Now think about your wonderful book that you’ve spent hundreds, even thousands of hours toiling over until you typed the satisfying last words: The End. It is time to get your story in the hands of readers around the globe, what kind of gamble are you willing to take when it comes to publishing your book.
I was doing a little bit of research on the odds of getting a named publishing house to pick up a book for production and the numbers are staggeringly against a first time writer.
Wendy Keller, a literary agent, wrote an article about the Odds of Being Published and shares these numbers:
1) Agencies typically reject 99.5 of everything they see. Out of close to 500 queries a month (electronic and surface mail) we receive, we invite perhaps 50 proposals for review. Out of that fifty, perhaps one or sometimes two is ready to be delivered to publishers.
2) Editors take projects from agents. There are about 1600 agents in the USA, and only about 25% of us are actually actively selling books. There are only about 20 editors tops for any particular subject in the major New York houses – all totaled! These same 20 people receive projects from hundreds of agents. Do the math and consider how many they see in a year!
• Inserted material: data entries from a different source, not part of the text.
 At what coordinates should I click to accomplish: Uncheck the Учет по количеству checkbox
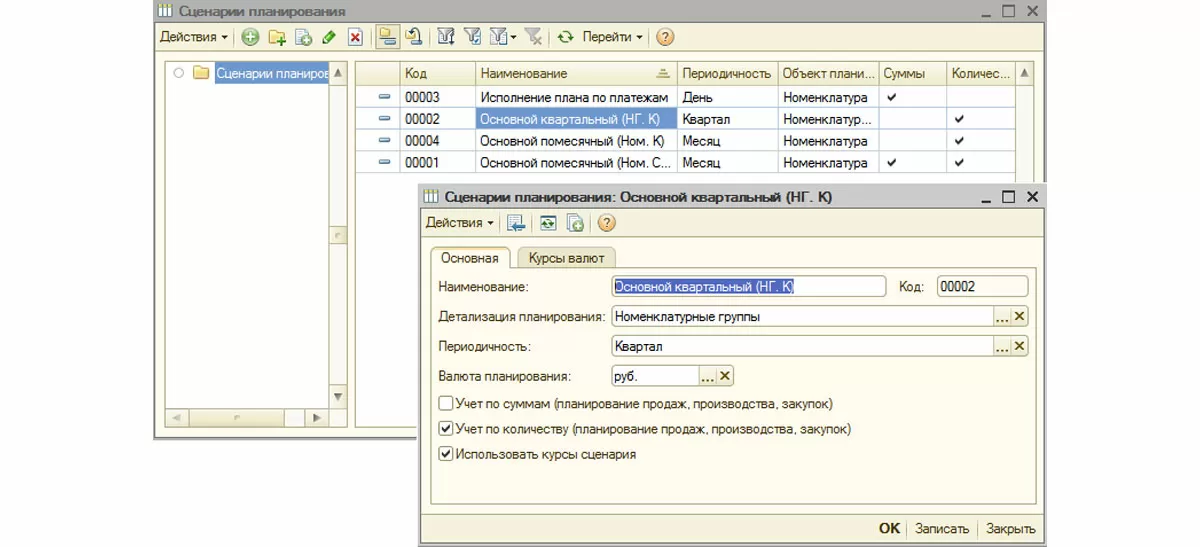[x=446, y=429]
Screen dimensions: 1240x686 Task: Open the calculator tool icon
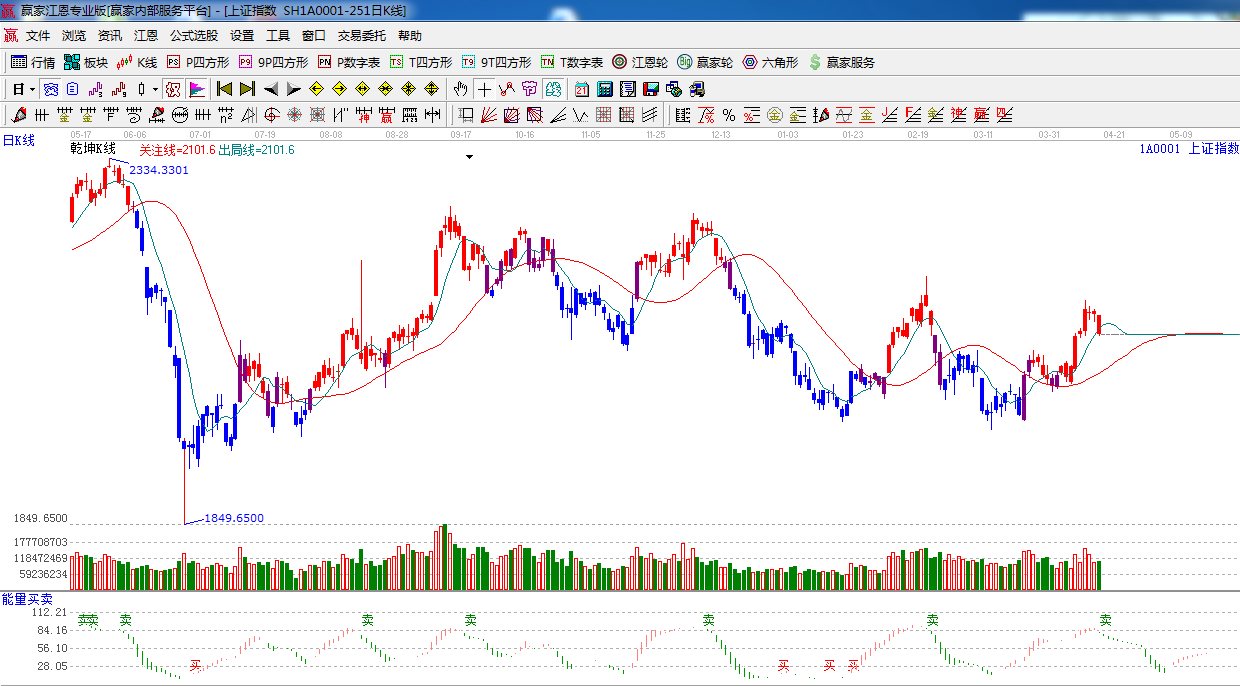[x=604, y=89]
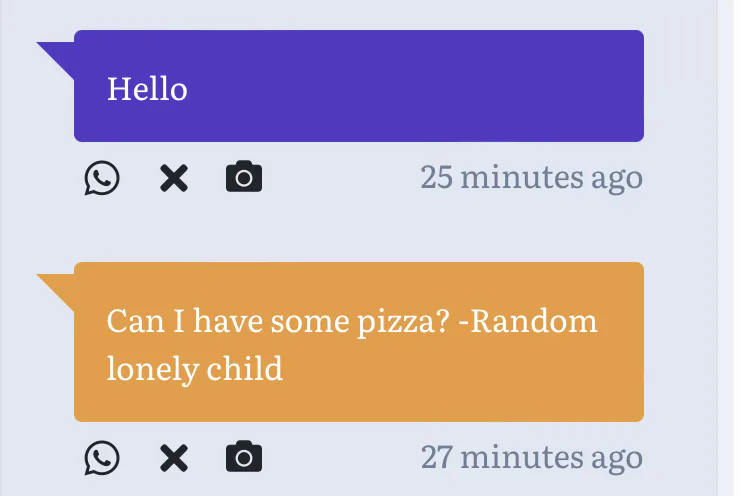Image resolution: width=750 pixels, height=496 pixels.
Task: Click "ago" in the 27 minutes timestamp
Action: click(616, 459)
Mark O’Bannon tells an even bleaker tale in his article What Are the Odds of Getting Published:
Literary agents receive thousands upon thousands of submissions. Editors are swamped with manuscripts. Publishers already have a long line of books ready to go and only a fraction of these books will actually make money.
A literary agent may get 5,000 query letters a year. Only a fraction of these will lead to the agent requesting the manuscript. If you think about it, an agent reading one out of a hundred submissions must read 50 books every year!
So What Is The Answer?
At this point you may be thinking “why bother writing the book to begin with?” However, I have a better option.
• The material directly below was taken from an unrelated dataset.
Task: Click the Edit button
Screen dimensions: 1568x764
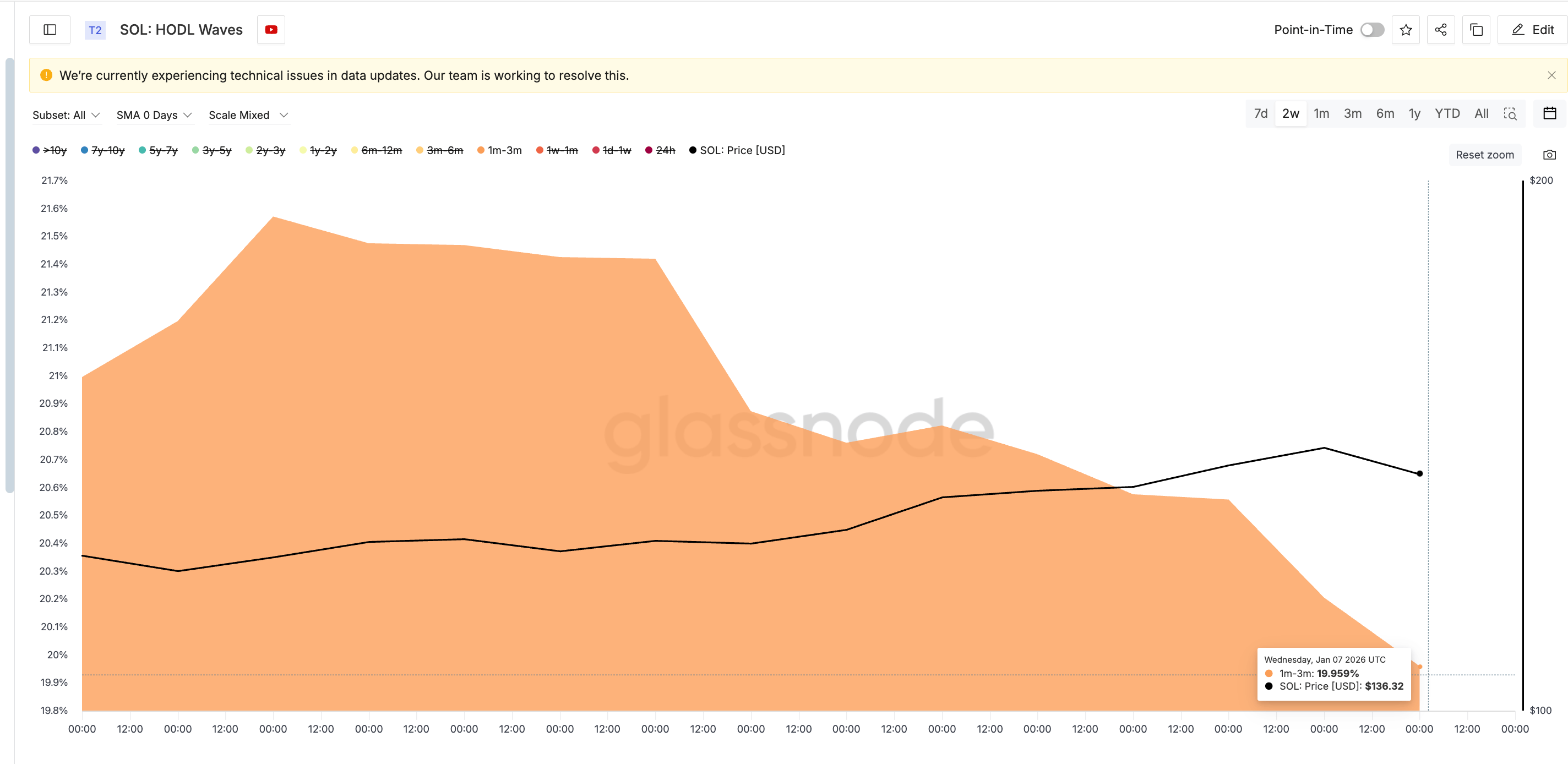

Take control of the process. Consider self-publishing your book. When you self-publish, you are able to:
- Hire an editor to help polish your manuscript
- Determine the layout and cover design
- Decide when the book will hit the stands
- Speed up the process – you are focused only on your manuscript, not hundreds of others
- Set the price
- Create an e-book option for sales on e-readers
Did you know?
You can potentially make more money self-publishing than being published. In a traditional publishing arrangement, you are paid an author royalty (roughly 7.5%) on each book sold, based on the retail selling price of your book. However, if you self-publish, you could earn up to 100% of all profits, depending on your distribution mix.
How to Get Started
There are a number of online self-publishing websites you can explore and attempt to navigate the process alone, however, helping authors successful self-publish their work is Halo Publishing’s entire focus.
Since 2002, Halo Publishing International has established itself as a leader in the publishing industry. We have helped countless authors realize their dreams while bringing the best published books to a worldwide audience. Whether your book is science fiction, faith based, a children’s book, or a how-to manual, Halo Publishing International is the publisher for you!
I invite you to give us a call or check out our website where you’ll find over 500 authors who have successfully self-published their books with Halo’s help. www.HaloPublishing.com
Bottom Line: you’ve worked hard to craft your book and now it needs to get in the hands of the intended audience. You can go the route of traditional publishing houses, sending copies of your manuscript to agents and editors in hopes that they even open the envelope or you can take matters into your own hands and self-publish.
Are you willing to gamble on your hard work or go for the “sure thing?”